An Automatic Text Classifier implemented in Keras/Tensorflow for the Wiret.it Italian corpus

Primary LanguageJupyter NotebookApache License 2.0Apache-2.0

Overview

This project contains a Keras/TensorFlow Jupyter notebook which implements a DNN aimed at classifying the Wired.it Italian corpus.

The project also contains a Java tool which process the original corpus so that it is better suited to be read by the Python code in the notebook.

Please note that some branches are also available which contains alternative implementations of the notebook.
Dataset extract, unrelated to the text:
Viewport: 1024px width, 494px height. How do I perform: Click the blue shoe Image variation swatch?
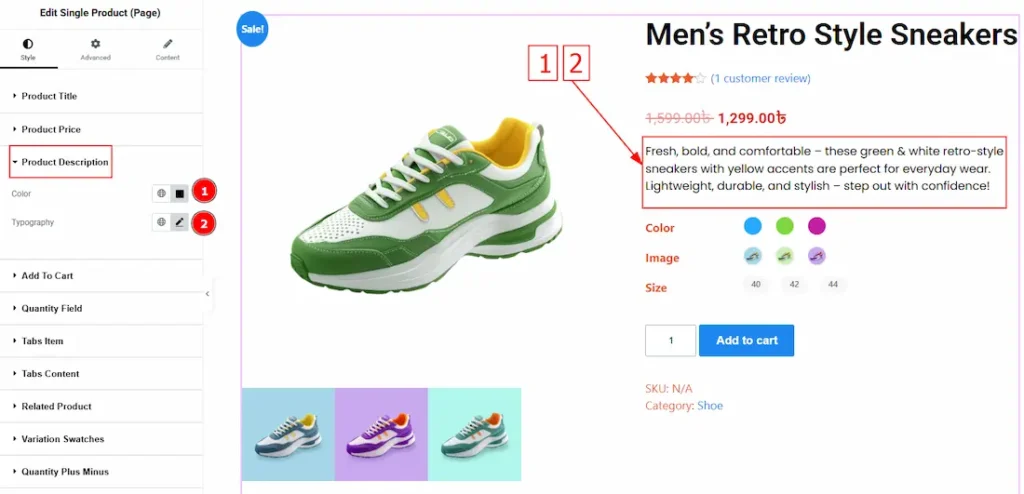coord(753,257)
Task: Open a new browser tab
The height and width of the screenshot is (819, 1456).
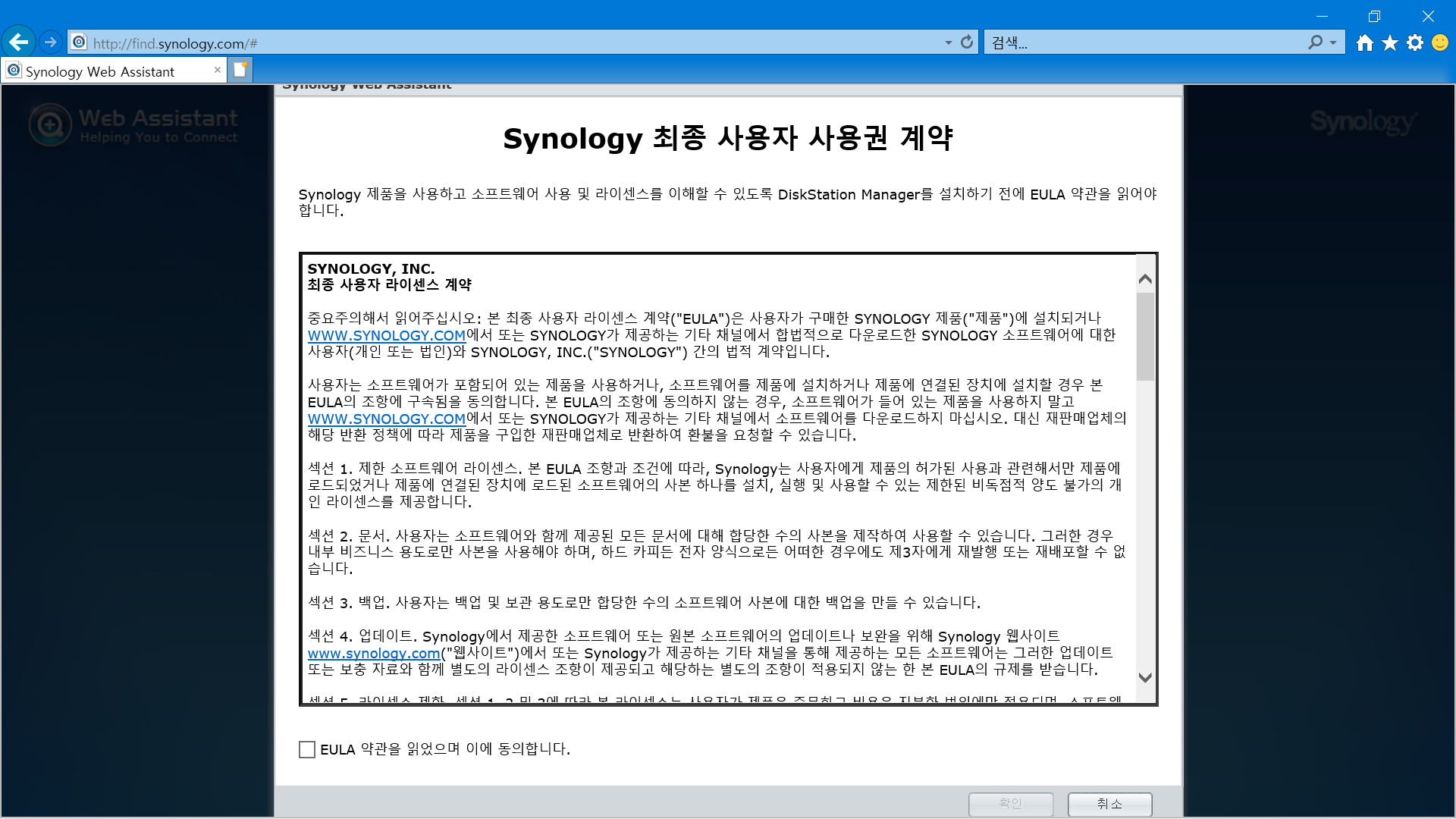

The notebook has been featured in the essay "What is the best method for Automatic Text Classification?": you should read the eassy in order to better understand the goals, the algorithms and the rationales.

Credits

Basic template for the Keras code has been borrowed from the Coursera course "Natural Language Processing in TensorFlow" held by Laurence Moroney.

Usage

Python notebook

My advice is to install Tensorflow (possibly with GPU support) and Jupyter via Anaconda:

  • conda create -n tensorflow_gpuenv tensorflow-gpu jupyterlab matplotlib scikit-learn
  • conda activate tensorflow_gpuenv
  • jupyter notebook, and then open the notebook from the browser web app

In case you want to try the talos branch, you need a different environment:

  • conda create --name talos_gpu scipy=1.2.0 matplotlib=2.2.3 h5py=2.8.0 tensorflow-gpu jupyter
    • this holds at the time of writing, due to some issues with dependencies
  • conda activate talos_gpu
  • pip install talos
  • jupyter notebook, and then open the notebook from the browser web app

Java tool

  • clone on your system the project java-ml-text-utils, and execute
    • git checkout <version needed by this project pom.xml, e.g. v200>
    • mvn clean install
  • then, execute the class com.ml_text_utils.shell.BuildWiredItFileSystemCorpusShell

WARNING: before creating a new corpus split, consider using the one located in corpora folder.